Clown blanc, clown auguste…
Connaissez-vous la  commedia dell’arte ?
Le Capitan, le Polichinelle, Pantalon et les Zannis ?
Les masques…
Le clown blanc, si élégant, digne, autoritaire, qui fait valoir l’auguste, avec son nez rouge et ses souliers trop grands.  
Malgré sa bonne volonté, le clown auguste qui enchaine les accidents et les pitreries.
Son univers  déstabilise le clown blanc, qui le domine.

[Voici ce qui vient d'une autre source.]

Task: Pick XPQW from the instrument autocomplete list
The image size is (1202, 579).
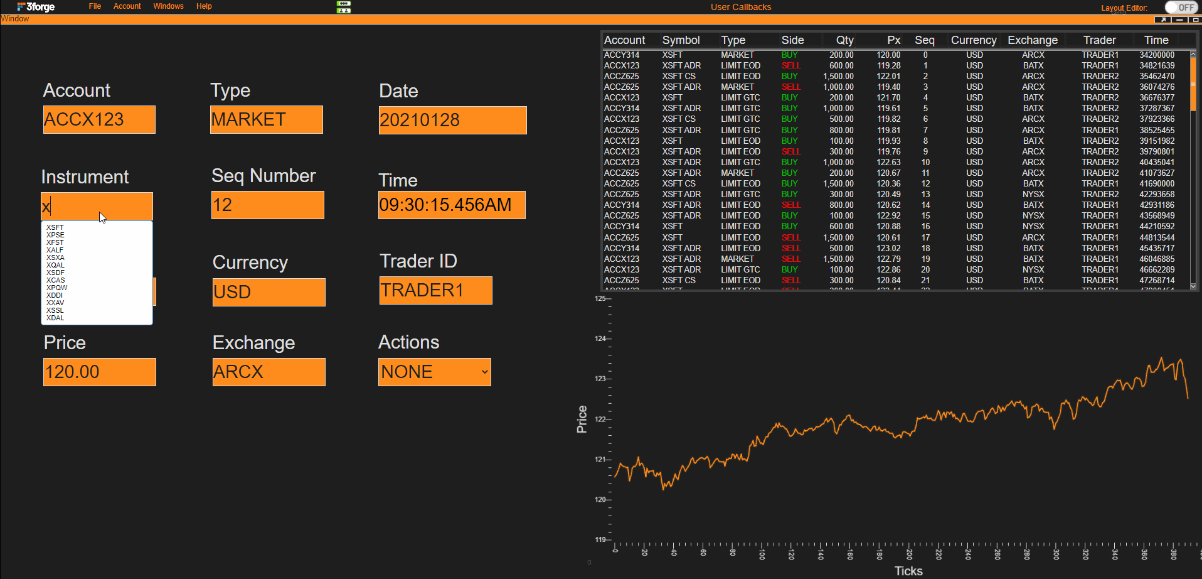Action: (56, 288)
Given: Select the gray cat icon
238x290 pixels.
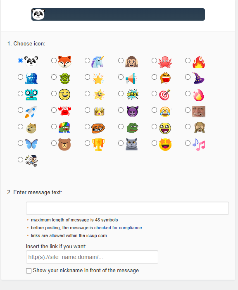Looking at the screenshot, I should pos(131,144).
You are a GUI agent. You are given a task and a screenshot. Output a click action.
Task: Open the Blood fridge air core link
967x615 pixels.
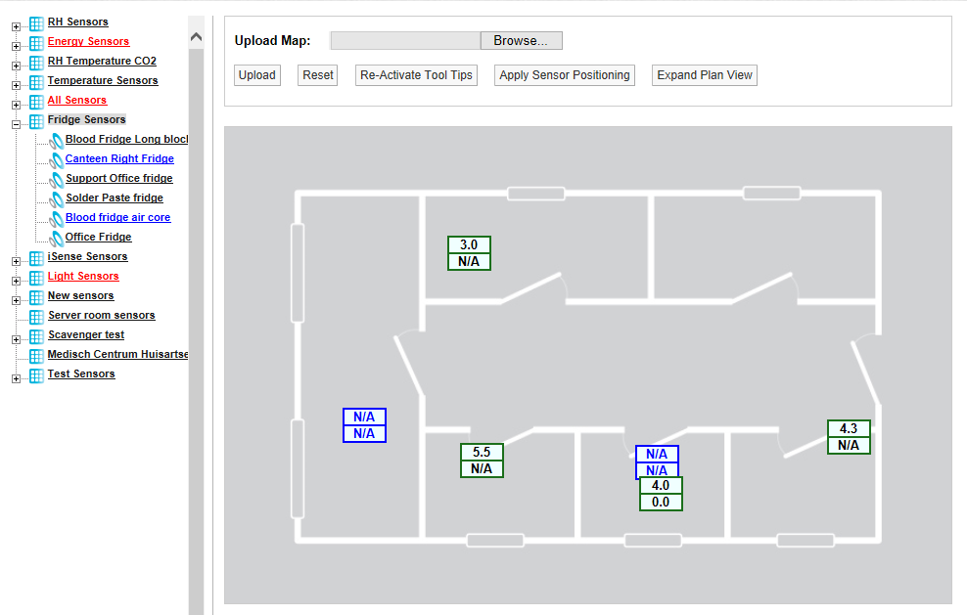click(x=117, y=217)
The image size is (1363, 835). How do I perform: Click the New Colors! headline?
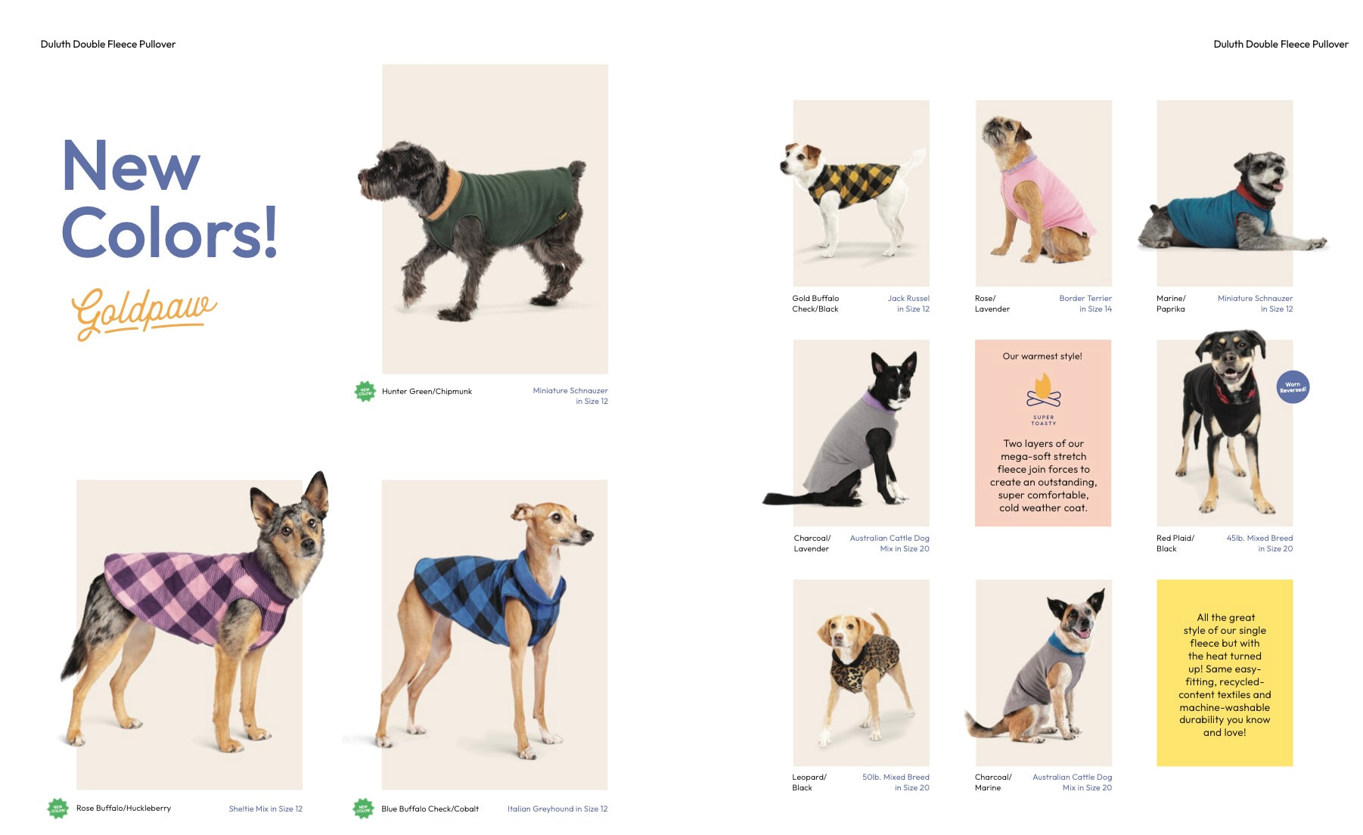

Celui-ci semonce alors le clown auguste de sa prose étudiée :
"Vous êtes en état d'arrestation pour avoir troublé l’ordre publique, comprenez-vous?  Vous avez le droit de retenir les services d'un avocat sans délai, nous vous fournirons un avocat si vous n'avez pas votre propre avocat. Tout ce que vous dites peut être utilisé en cour comme preuve.  Comprenez-vous? Souhaitez-vous parler à un avocat? "
C’est une invitation à participer à la grande comédie humaine, avec les grands. Monter sur les planches et y jouer sa vie.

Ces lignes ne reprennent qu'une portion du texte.